When WIRED asked companies about their policies after Roe v. Wade was overturned, Amazon, DoorDash, and Lyft acknowledged that their abortion travel benefits did not apply to their drivers, which at Amazon are a mix of gig workers and employees of small third-party contractors. Uber did not respond. The letter sent today by members of Congress asked companies to reply by October 22.
Gig workers are generally paid much less than employees working for the same company, receiving fewer benefits and facing greater uncertainty about future earnings. Meanwhile, the majority of abortion seekers are low earners, due in large part to having limited access to contraception and family planning education.
The most recent data from the Guttmacher Institute, an abortion research nonprofit, found that three-quarters of abortion patients lived near or below the federal poverty line, while only 31 percent had private health insurance. Another 35 percent were on Medicaid, which excludes most abortion coverage in 34 states.

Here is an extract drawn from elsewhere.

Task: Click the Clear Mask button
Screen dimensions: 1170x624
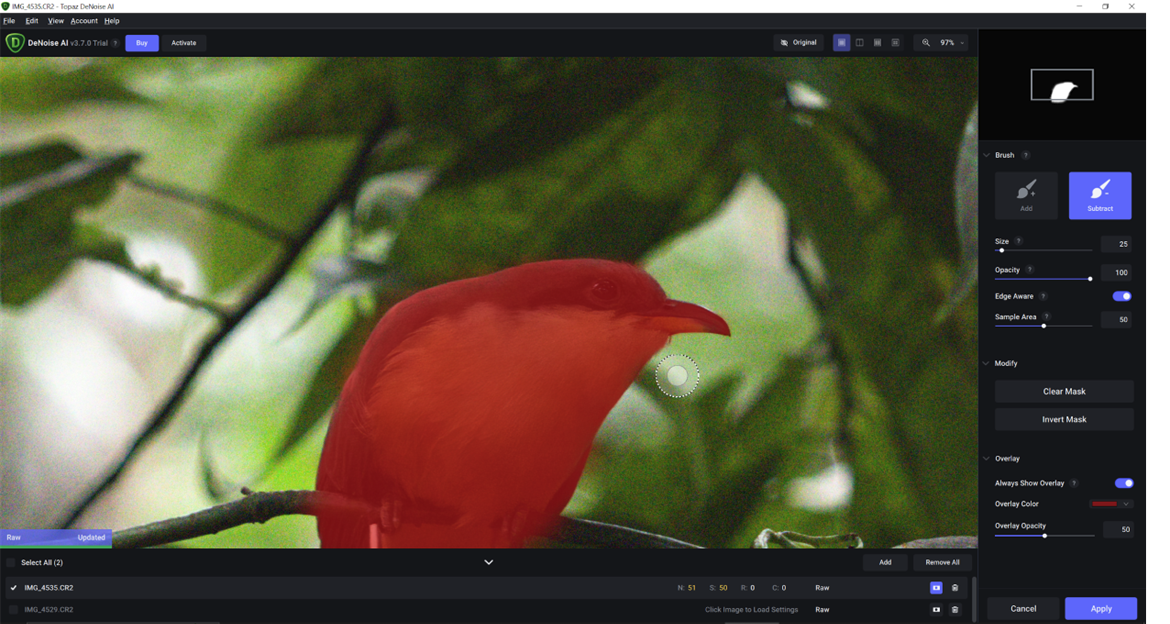Action: pyautogui.click(x=1063, y=391)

The letter sent by lawmakers points out that roughly two-thirds of Uber and Lyft drivers are people of color, who face greater obstacles to receiving abortion care. The challenges are, particularly great for Black and Indigenous people. The authors argue that gig workers lack the “entrepreneurial control” that defines an independent contractor, such as the ability to set their own rates, a position long espoused by gig worker advocates.
While President Biden campaigned on a promise of reclassifying many contractors as employees and his Department of Labor is working on a new rule to address worker misclassification, gig workers have grown frustrated with the lack of progress. The authors of today’s letter urged Amazon, Uber, Lyft, DoorDash, and Grubhub to reclassify their gig and contract workforces as employees and offer commensurate benefits, although such a change is unlikely without enforcement from Congress, the labor department, or state governments.

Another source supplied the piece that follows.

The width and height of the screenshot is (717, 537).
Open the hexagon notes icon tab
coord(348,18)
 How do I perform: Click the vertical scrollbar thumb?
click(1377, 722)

The letters also asked companies to provide details on their abortion benefits, including whether they are paid upfront or reimbursed and what steps are taken to protect worker privacy. Abortion rights advocates have expressed concern that policies requiring employees to notify their employer that they’re seeking an abortion could infringe on privacy and that reimbursement-based plans could impose a financial burden on workers unable to afford the upfront costs. The lawmakers also asked the companies to specify which employees, independent contractors, third-party subcontractors, and part-timers are eligible for abortion travel benefits, and to provide the median salaries for each category.

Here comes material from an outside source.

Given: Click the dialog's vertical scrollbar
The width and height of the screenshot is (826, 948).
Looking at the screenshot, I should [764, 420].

The letter also notes that Republican state legislatures are drafting laws that would criminalize abortion patients and their providers. Texas lawmakers have threatened to bar companies that cover employee abortion expenses from doing business in the state, regardless of where the procedure occurs. After Lyft CEO Logan Green tweeted that the company would cover abortion travel expenses for employees, Texas legislators sent him a letter vowing to take “swift and decisive action” if he did not rescind the pledge.
Companies may see travel benefits as a mitigation strategy for the effect of abortion bans on hiring and retention in states that limit access to such care. An August survey of 1,000 US job seekers by careers site Resume Builder found that one-third of respondents would not apply for jobs in states with restrictive abortion bans. However, three-quarters of those workers said that better benefits, higher pay, a promotion, or job security might change their mind. As long as health care remains tied to employment in the US, companies will continue to come under pressure to protect workers from laws that restrict health care access.